*Task statement*. In your output, repeat each entry exactly and include no pictures.

*The input*.
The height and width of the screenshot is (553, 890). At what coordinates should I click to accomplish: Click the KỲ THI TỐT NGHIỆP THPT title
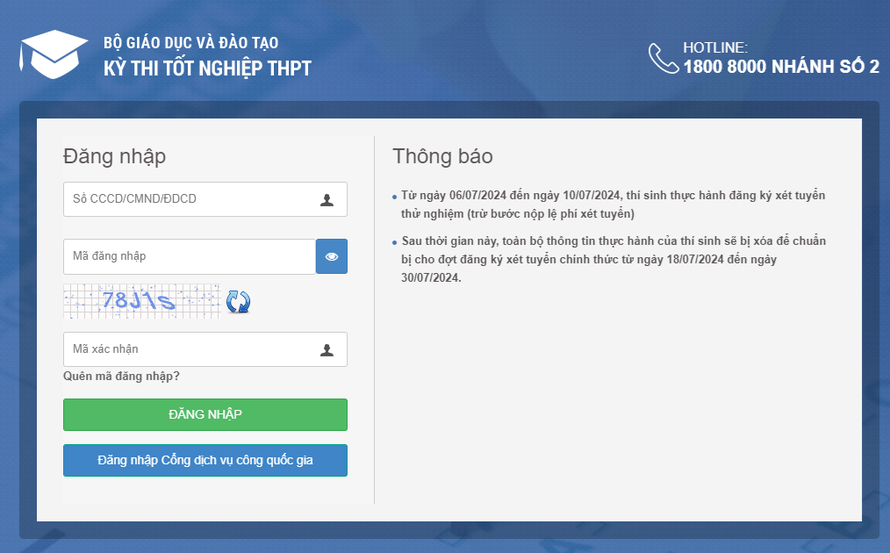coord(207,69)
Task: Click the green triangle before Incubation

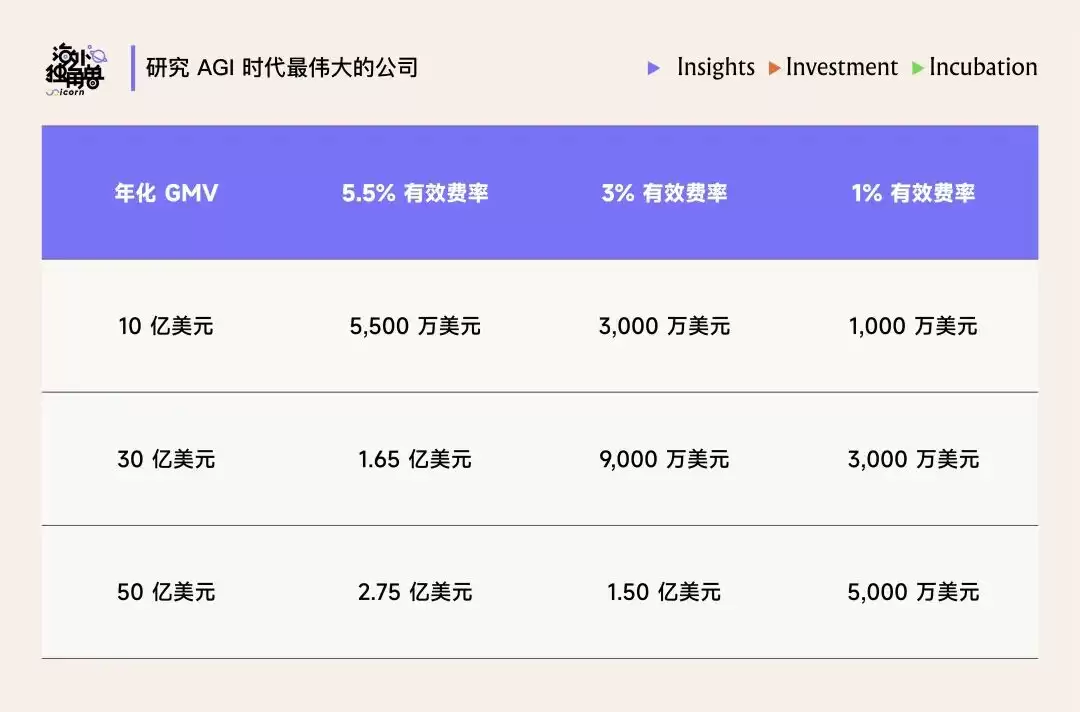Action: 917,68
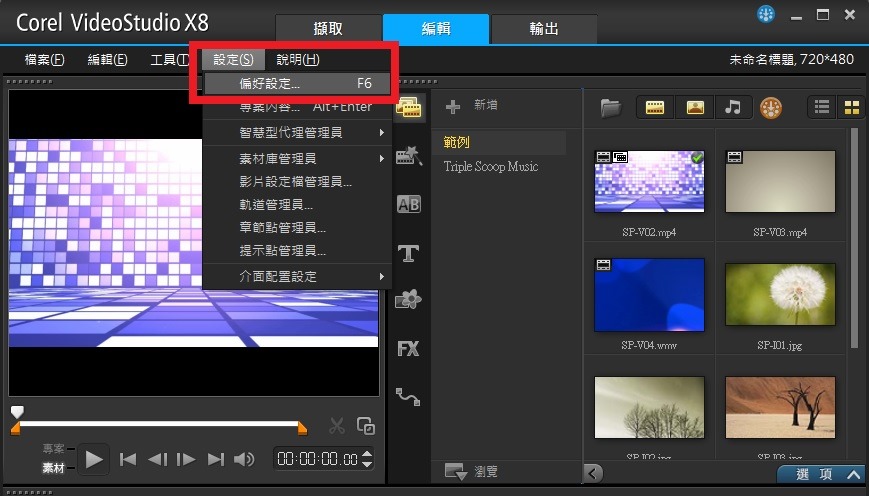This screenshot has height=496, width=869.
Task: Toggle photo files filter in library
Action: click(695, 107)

*Answer to the exercise*.
The height and width of the screenshot is (553, 890). At what coordinates should I click to accomplish: Click the KỲ THI TỐT NGHIỆP THPT title
coord(207,69)
Task: Click the green triangle before Incubation

Action: 917,68
This screenshot has height=496, width=869.
Task: Toggle photo files filter in library
Action: click(695, 107)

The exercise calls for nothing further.